*THE TASK*
Could you give back every entry below exactly, with the pictures dropped?

Extracted records:
----

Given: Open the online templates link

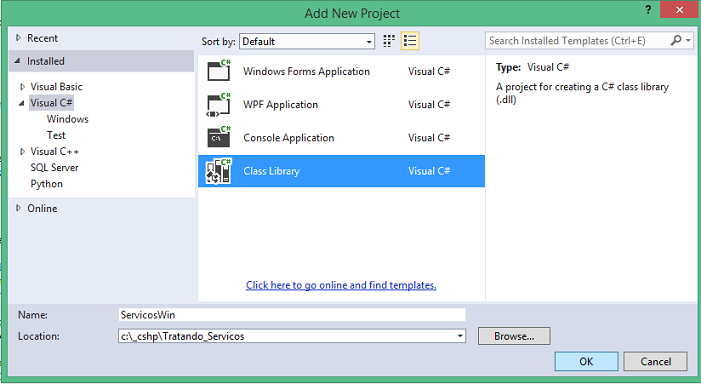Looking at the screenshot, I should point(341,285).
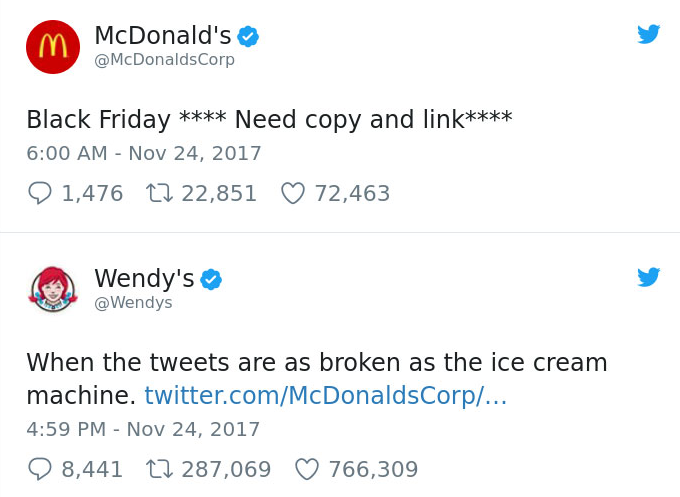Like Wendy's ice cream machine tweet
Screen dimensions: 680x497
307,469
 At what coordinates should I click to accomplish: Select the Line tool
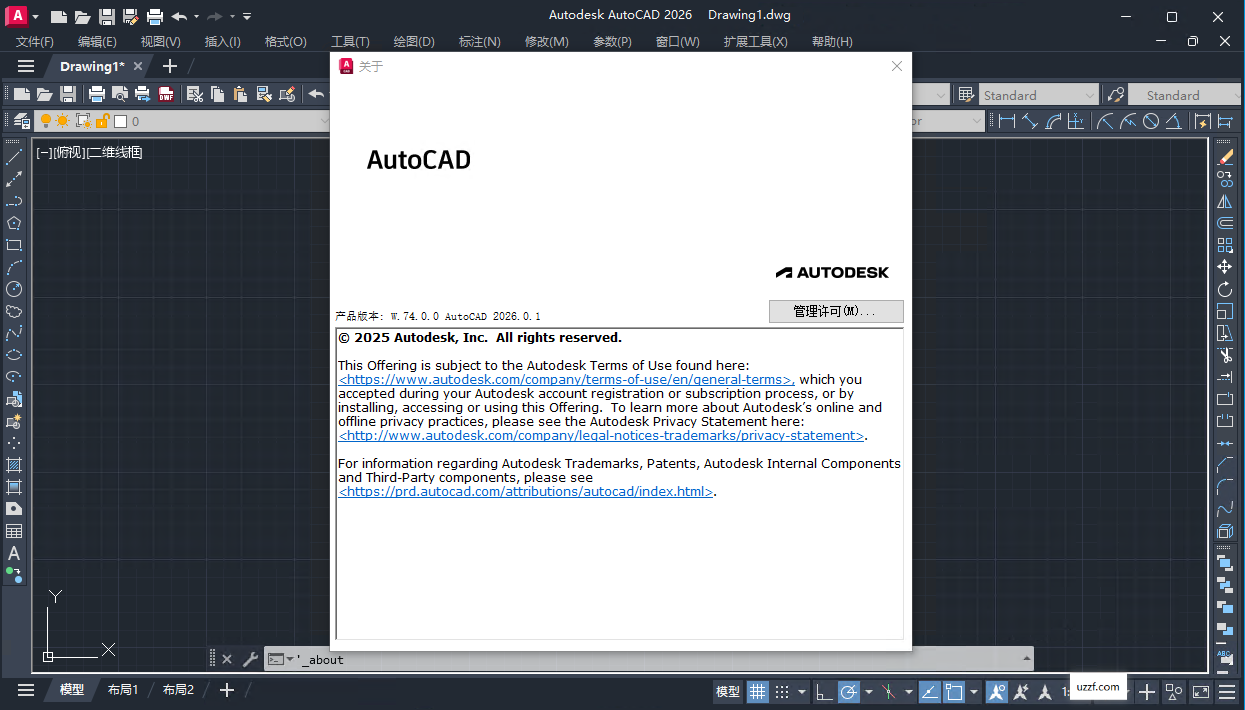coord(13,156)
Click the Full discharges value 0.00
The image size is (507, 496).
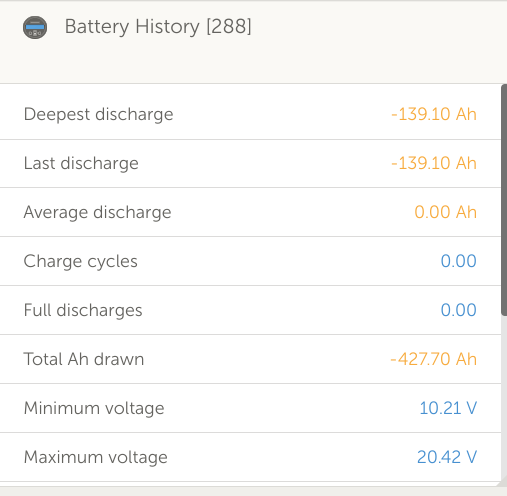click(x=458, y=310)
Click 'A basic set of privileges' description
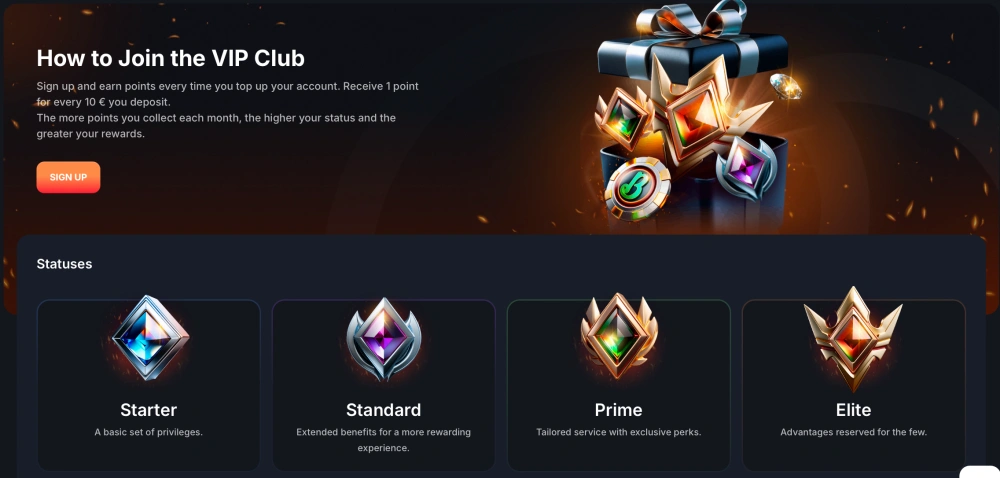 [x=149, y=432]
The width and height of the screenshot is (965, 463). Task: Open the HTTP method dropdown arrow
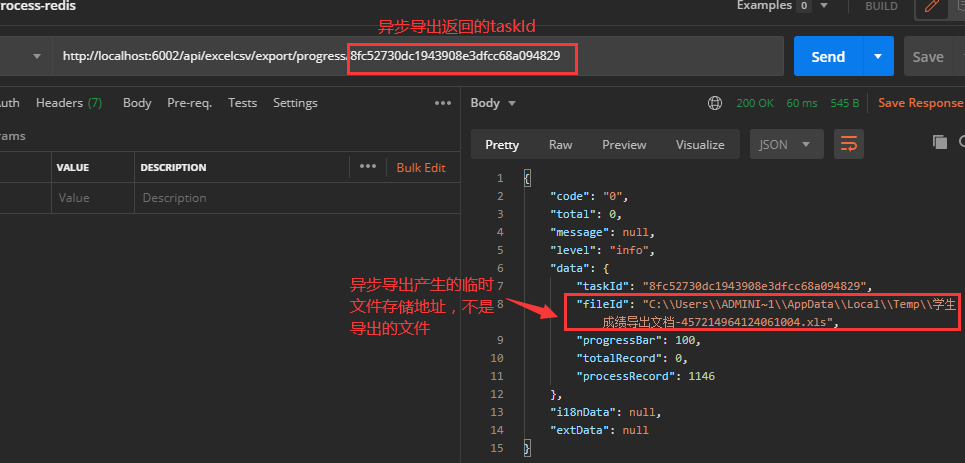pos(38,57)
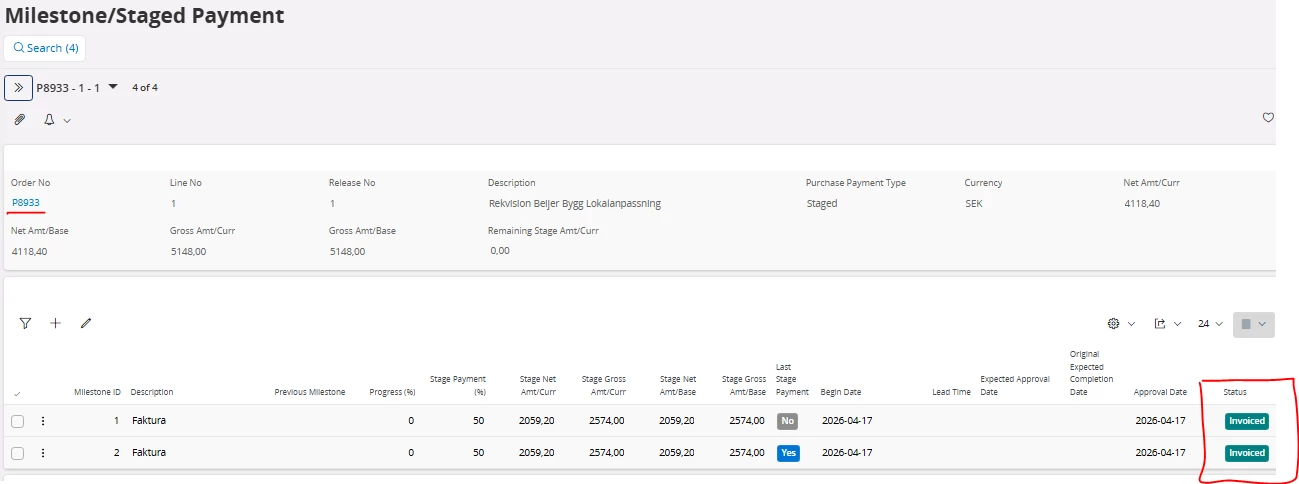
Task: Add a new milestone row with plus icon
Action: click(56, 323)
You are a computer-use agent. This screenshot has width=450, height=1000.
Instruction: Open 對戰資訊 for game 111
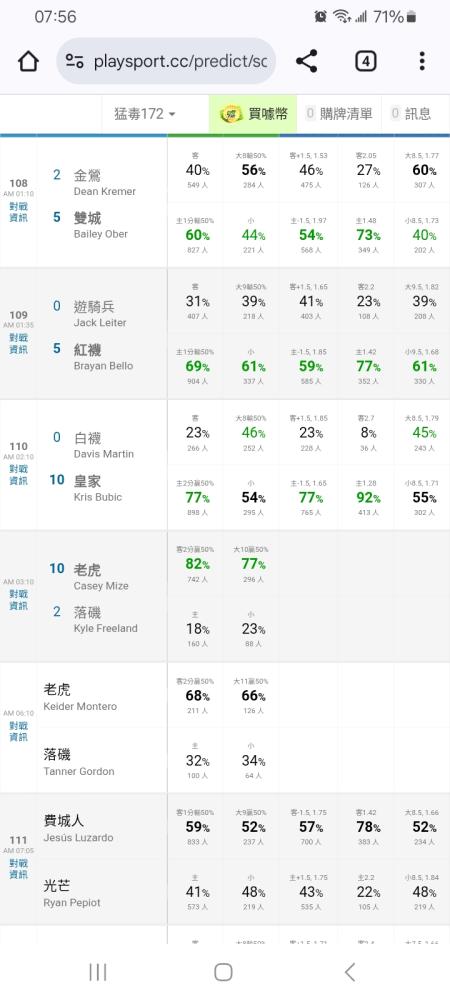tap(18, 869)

----

*EXPECTED OUTPUT*
Given: Open the online templates link

Looking at the screenshot, I should point(341,285).
Like Wendy's ice cream machine tweet
Screen dimensions: 680x497
307,469
 At what coordinates should I click to accomplish: Select the Line tool
coord(13,156)
Click the Full discharges value 0.00
The image size is (507, 496).
click(x=458, y=310)
Click 'A basic set of privileges' description
 [x=149, y=432]
The width and height of the screenshot is (965, 463). Task: Open the HTTP method dropdown arrow
pos(38,57)
Task: Add a new milestone row with plus icon
Action: click(56, 323)
You are a computer-use agent. This screenshot has width=450, height=1000.
Instruction: Open 對戰資訊 for game 111
tap(18, 869)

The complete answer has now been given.